Source:
━━━━━━━━━━━━━━━━━━━━
So we must neither set up competition between old temples nor erect a new one. Whoever wishes to go anywhere—let him not stand still; let him go. My perspective is this: whatever a person’s capacity, fitness, samskara, whatever flows in his blood—whatever is most natural for him—on that very basis I set him in motion.

So I have no religion of my own, no path of my own. Because any path-bound, sect-bound religion is not for the future. “Sect” means “path.” Any religion tied to one path is of no use for the future. We need a religion that does not insist on one path—that embraces the whole crossroads; that says, “All paths are ours. Only walk! Wherever you walk from, you will arrive there. All paths lead there.” The insistence is: walk—do not stand still.

So I have no enthusiasm to carve a new trail on a mountain. There are many trails! What is missing are the walkers. The problem is not a shortage of paths; there are too many paths and too few walkers. Paths lie deserted—no one has passed along some for hundreds, even thousands of years. The very possibility of climbing the mountain has been broken. At the foot of the mountain there is so much dispute and quarrel that the result is exhaustion, fear, and paralysis. In such confusion, who can walk?

Yet note this too: my outlook is not eclectic. Not like Gandhi’s, who would select a few verses from the Quran and a few from the Gita and then declare, “They say the same thing.”

They do not say the same thing. I say that walking by any path one reaches the same—that the destination is one—but I do not say the paths are the same. The paths are utterly different. And if you try to declare the Gita and the Quran one, it is a trick.
━━━━━━━━━━━━━━━━━━━━
Items:
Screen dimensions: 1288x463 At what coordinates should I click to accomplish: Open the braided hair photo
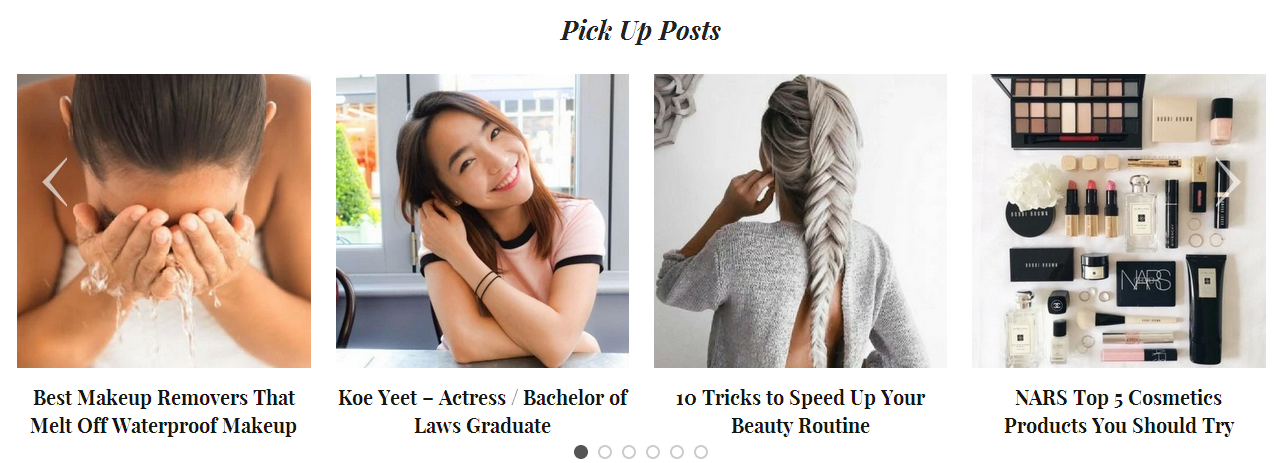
━━━━━━━━━━━━━━━━━━━━
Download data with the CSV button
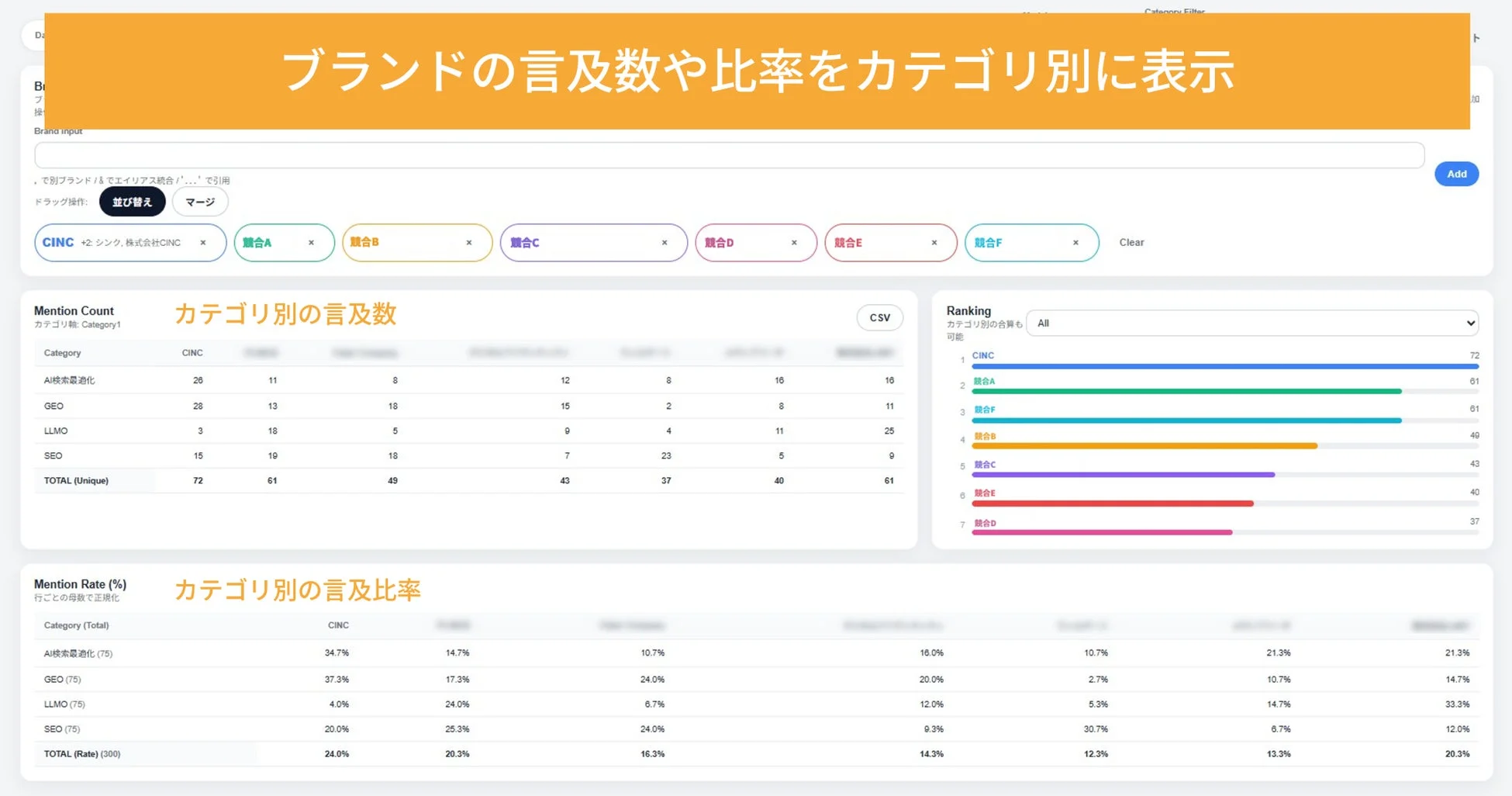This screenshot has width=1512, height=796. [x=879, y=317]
━━━━━━━━━━━━━━━━━━━━
Tasks:
1 > Repeat the passage about paths between "So we must neither" and "him in motion.", inclusive.
2 > Answer these questions from the passage about paths:
(a) What does the word "sect" mean?
(b) On the mountain, what is missing?
(c) Whose approach of picking verses from the Quran and the Gita is the speaker's outlook set against?
The entries have nothing to do with the passage about paths.

Correct answers:
1 >
So we must neither set up competition between old temples nor erect a new one. Whoever wishes to go anywhere—let him not stand still; let him go. My perspective is this: whatever a person’s capacity, fitness, samskara, whatever flows in his blood—whatever is most natural for him—on that very basis I set him in motion.

2 >
(a) "Path."
(b) The walkers.
(c) Gandhi's.